WHAT TO DO — Leaving out all pictures, restate word for word the lines from the one with "You are a GUI" through the last line of the entries.

○ ○ ○ ○ ○

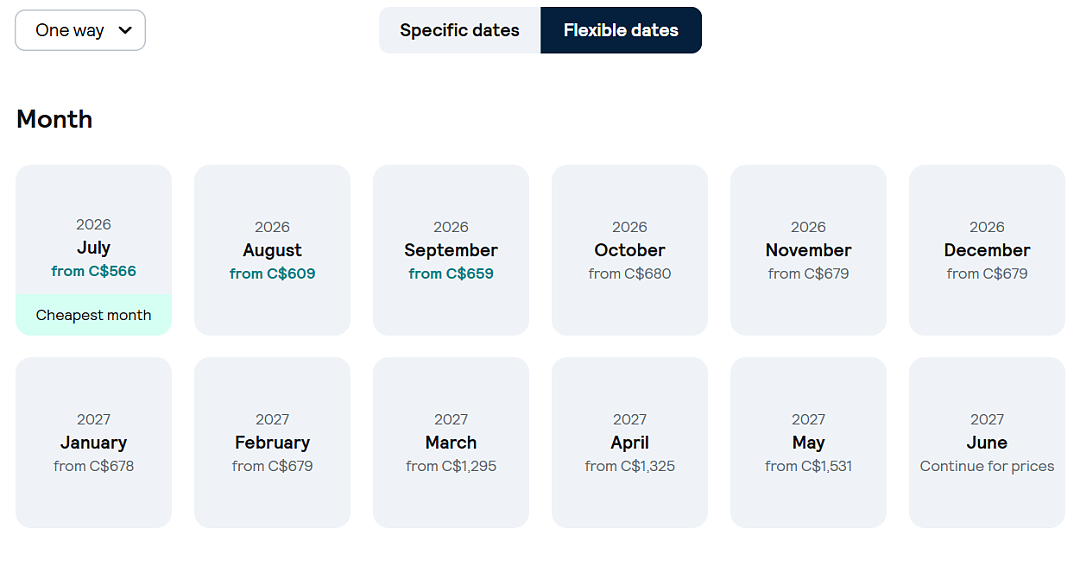Click the from C$609 price text
The image size is (1080, 572).
272,274
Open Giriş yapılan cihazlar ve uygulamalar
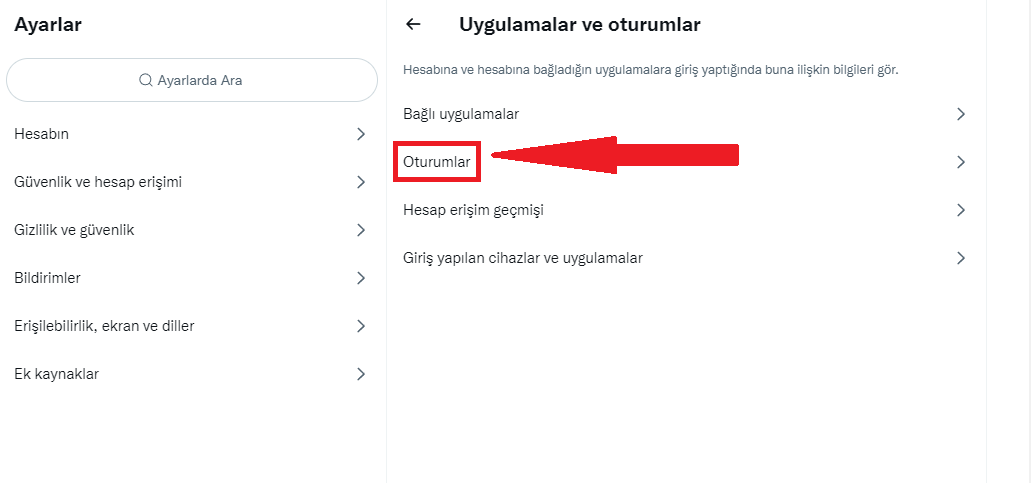1031x483 pixels. 522,258
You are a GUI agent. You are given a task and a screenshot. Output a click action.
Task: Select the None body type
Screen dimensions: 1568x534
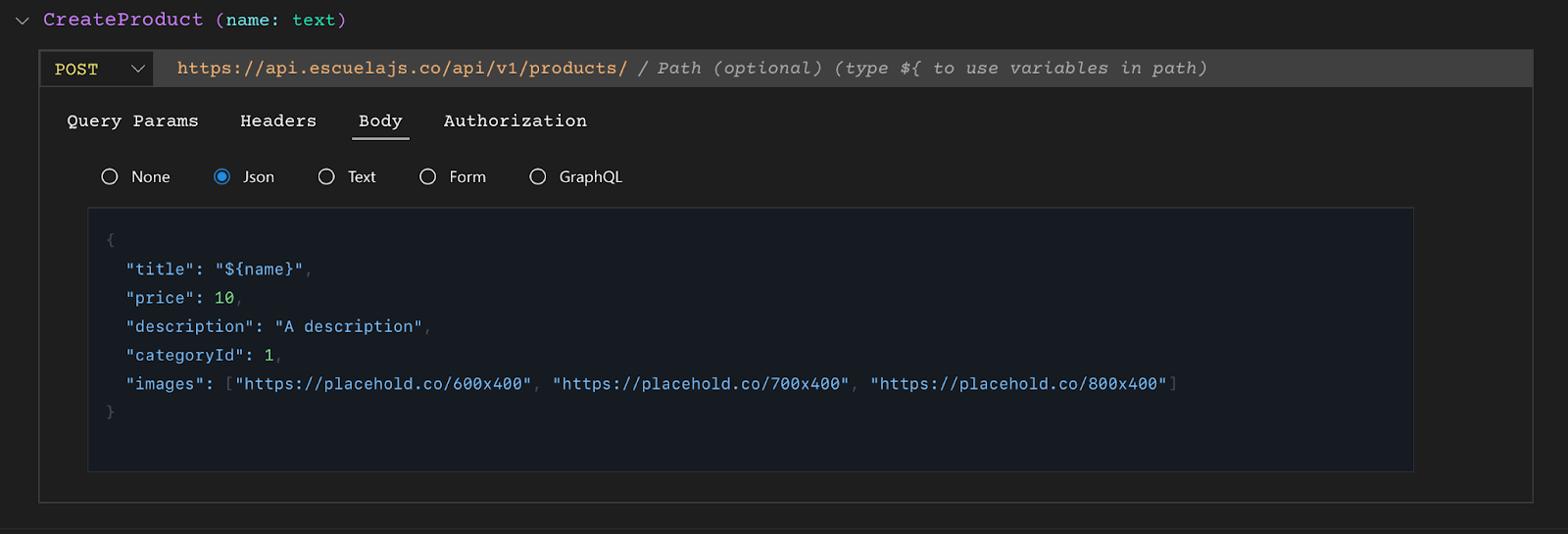(110, 177)
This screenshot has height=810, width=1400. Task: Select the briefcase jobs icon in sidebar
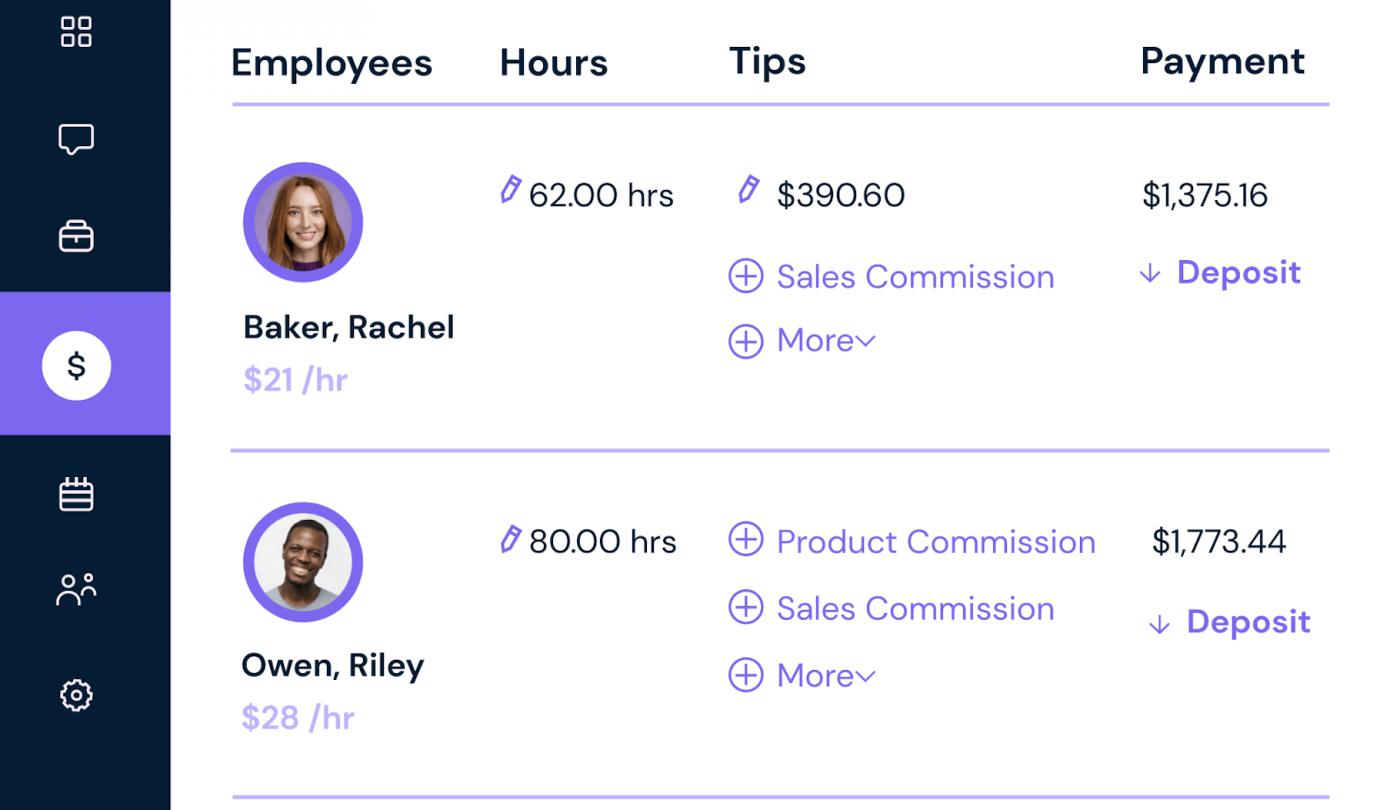(76, 237)
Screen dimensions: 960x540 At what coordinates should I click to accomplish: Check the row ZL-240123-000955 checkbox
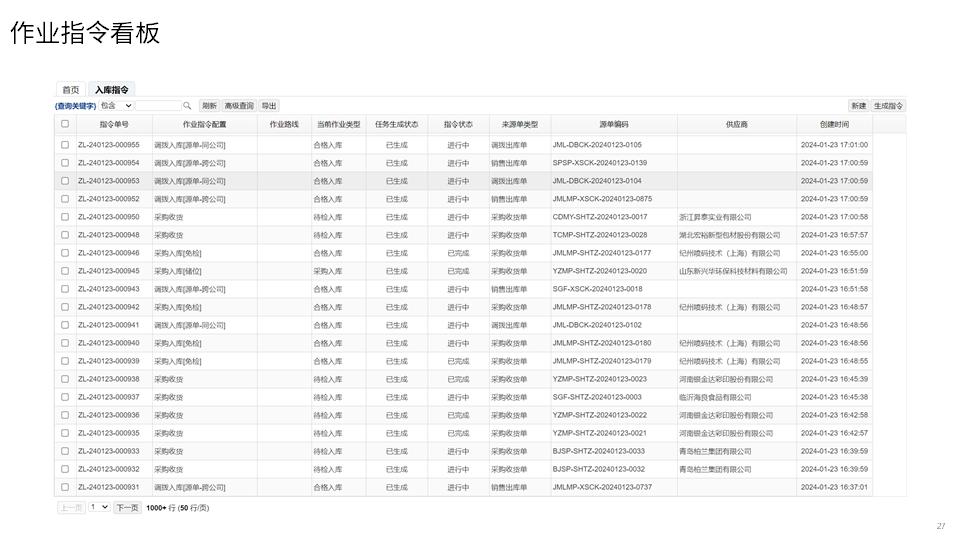(65, 145)
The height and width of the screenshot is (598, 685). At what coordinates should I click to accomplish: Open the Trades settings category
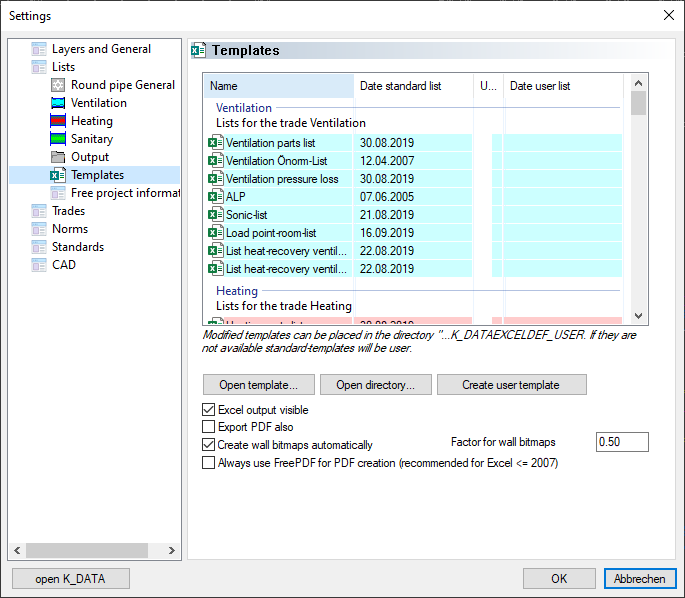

○ ○ ○ ○ ○

ANSWER SPACE —
You are a GUI agent. You are given a task and a screenshot. Output a click action.
Task: Select the None body type
Screen dimensions: 1568x534
(110, 177)
This screenshot has height=810, width=1400. Task: Select the briefcase jobs icon in sidebar
(76, 237)
Screen dimensions: 960x540 At what coordinates should I click to accomplish: Check the row ZL-240123-000955 checkbox
(65, 145)
The height and width of the screenshot is (598, 685). At what coordinates should I click to accomplish: Open the Trades settings category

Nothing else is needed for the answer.